Le pot étant particulièrement bon ce matin, je fus prise d’une fringale irrésistible qui m’a entraînée, pour la première fois en dix ans, au bureau de vote de mon quartier où par le plus curieux des hasards se déroulait une élection fédérale.
Le gentil scrutateur était si occupé à draguer sa collègue qu’il n’a même pas remarqué que je suis passée de l’isoloir à la sortie sans passer par l’urne. Une fois à l’extérieur, je me suis assise sur un banc, j’ai placé mon bulletin de vote dans un pita, j’ai ajouté du hummus et de la laitue et j’ai dégusté mon sandwich électoral, sous l’œil éberlué de la journaliste de Radio-Canada qui, comme par hasard, faisait un vox pop à deux pas de moi.

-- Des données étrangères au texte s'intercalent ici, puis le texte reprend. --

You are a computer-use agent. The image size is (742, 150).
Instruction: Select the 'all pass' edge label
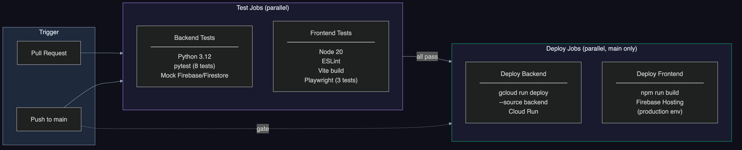(x=427, y=57)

LA JOURNALEUSE. — Excusez-moi madame, mais qu’est-ce que vous faites ?
MOI. — Je mange mon bulletin de vote. En sandwich.
LA JOURNALEUSE. — C’est une manifestation ?
MOI. — C’est un repas.
LA JOURNALEUSE. — Et c’est bon ?
MOI. — Le goût est amer, mais beaucoup moins que si je l’avais déposé dans l’urne.
LA JOURNALEUSE. — C’est donc une manifestation.
MOI. — Je ne fais que mon devoir de citoyenne : j’utilise mon bulletin de vote de la façon la moins dommageable pour la société. Et en plus, j’ajoute des fibres à mon alimentation. Qui dit mieux ?
LA JOURNALEUSE. — Vous ne respectez pas la démocratie…
MOI. — C’est parce qu’elle ne me respecte pas. Je la bouffe avant qu’elle ne me bouffe.
LA JOURNALEUSE. — Ne pensez-vous pas que le droit de vote est précieux ? Que bien des peuples au monde seraient prêts à mourir pour l’obtenir ?
MOI. — Comme disait Bukowski, la difference entre la démocratie et la dictature, c’est qu’en démocratie, tu commences par voter et on te donne des ordres après, tandis que la dictature te permet de gagner du temps en te dispensant d’aller voter…
LA JOURNALEUSE. — Je ne crois pas que ce soit légal d’agir comme vous le faites.
Le pire, c’est qu’elle a raison. En effet, selon l’article 167-2-a de la loi électorale canadienne, il est interdit, sous peine de prison de trois ans et cinq mille dollars d’amende (sic!), « de détériorer, altérer ou détruire volontairement un bulletin de vote ou le paraphe du scrutateur qui y est apposé ». Ne vous surprenez donc pas si vous apprenez que les flics d’Élections Canada m’ont épinglée pour blasphème envers un papier sacré.
Parce qu’il en va du bulletin de vote comme de l’hostie : il ne faut pas mordre mais avaler sans rien dire.